Autour de Mohammed VI, le gouvernement marocain de Benkirane (à la gauche du roi), le 3 janvier. © Azzouz Boukalouch

Autour de Mohammed VI, le gouvernement marocain de Benkirane (à la gauche du roi), le 3 janvier. © Azzouz Boukalouch

Publié le 13 janvier 2012 Lecture : 7 minutes.

Mardi 3 janvier, palais royal à Rabat, salle du trône. Installation du nouveau gouvernement marocain et prestation de serment. Le roi, flanqué à sa droite du prince héritier Moulay Hassan, accueille d’abord le chef du gouvernement, Abdelilah Benkirane, qu’il invite à se placer à sa gauche, puis les trente membres du cabinet.

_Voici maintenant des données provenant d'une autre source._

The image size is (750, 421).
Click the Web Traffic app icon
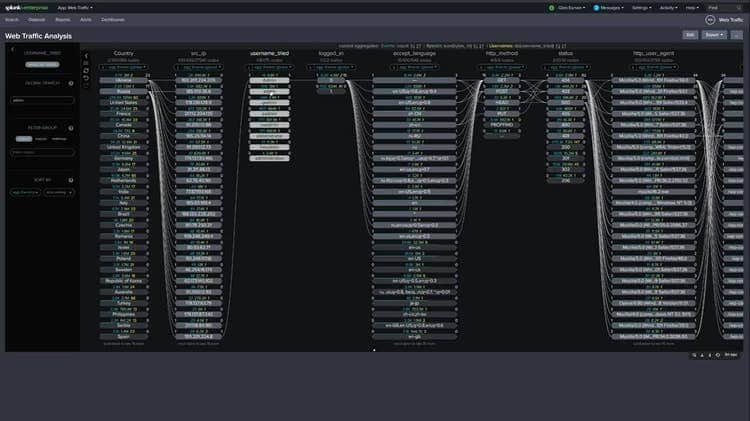click(x=711, y=19)
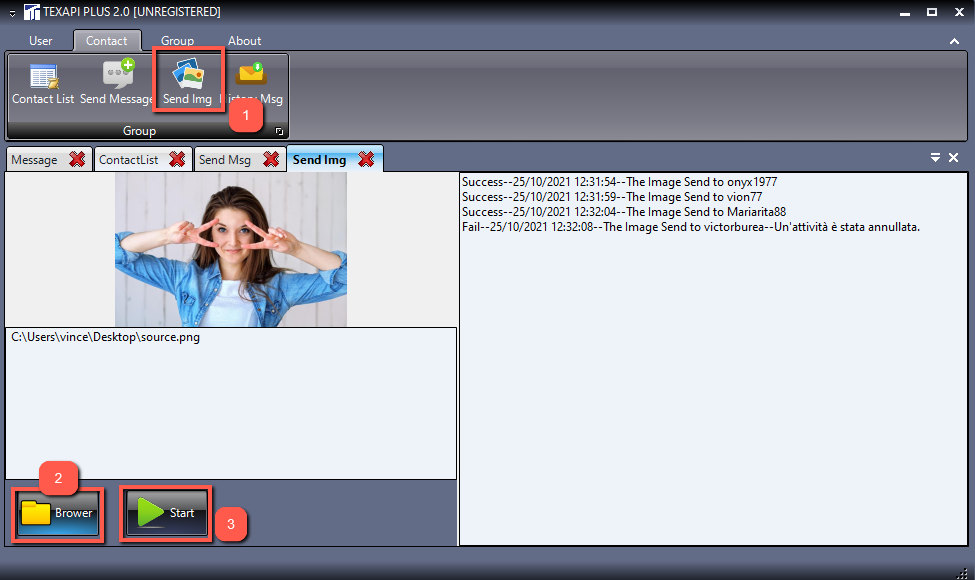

À l’instar de leur leader, les ministres islamistes, en saluant le roi, se contentent d’effleurer son épaule. Sous M6, le baisemain traditionnel n’est plus de rigueur, mais rares sont ceux qui ne l’observent pas. Sans être donc iconoclaste, l’attitude des islamistes n’a pas échappé aux Marocains

La gestation du gouvernement a duré trente-cinq jours, suscitant une certaine impatience dans l’opinion. En fait, Benkirane amis moins de temps que ses prédécesseurs. Dans le cas du gouvernement d’alternance, en 1998, Abderrahmane Youssoufi, qui avait été désigné le 4 février, avait bouclé son équipe avant la fin du mois, mais l’annonce en avait été retardée de deux semaines. En 2002, Driss Jettou avait bénéficié du même laps de temps. Quant à Abbas El Fassi en 2007, il ne lui fallut que vingt-sept jours, mais chacun sait que c’est le Palais qui fit preuve de diligence.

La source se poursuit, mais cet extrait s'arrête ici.